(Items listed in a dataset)
---*---
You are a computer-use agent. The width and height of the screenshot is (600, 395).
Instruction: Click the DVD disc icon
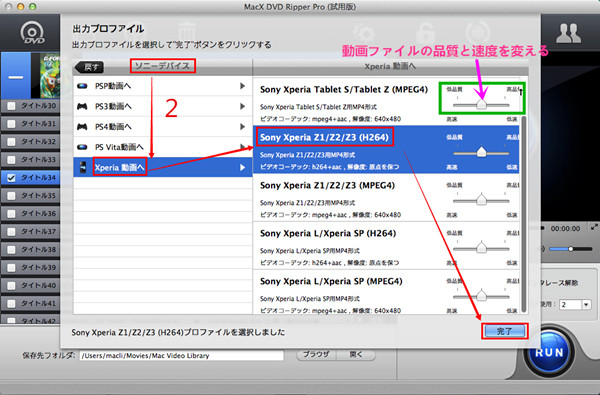tap(32, 33)
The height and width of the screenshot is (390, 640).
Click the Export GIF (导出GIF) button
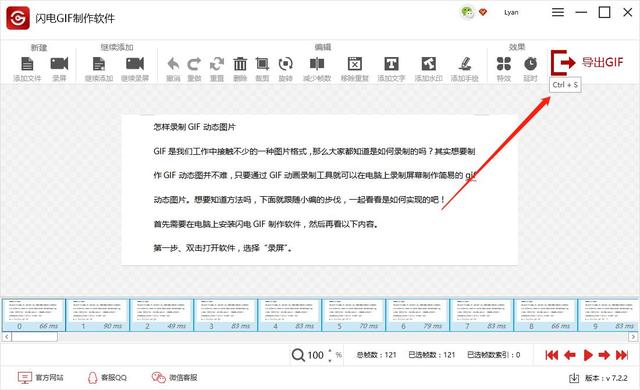[x=587, y=62]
---*---
The request
Present each line of the listing above as a Markdown table with two columns, Row and Line, omitting blank lines. Leave the pictures out of the answer.

Task output
| Row | Line |
|---|---|
| 1 | You are a computer-use agent. The width and height of the screenshot is (600, 395). |
| 2 | Instruction: Click the DVD disc icon |
| 3 | tap(32, 33) |
| 4 | The height and width of the screenshot is (390, 640). |
| 5 | Click the Export GIF (导出GIF) button |
| 6 | [x=587, y=62] |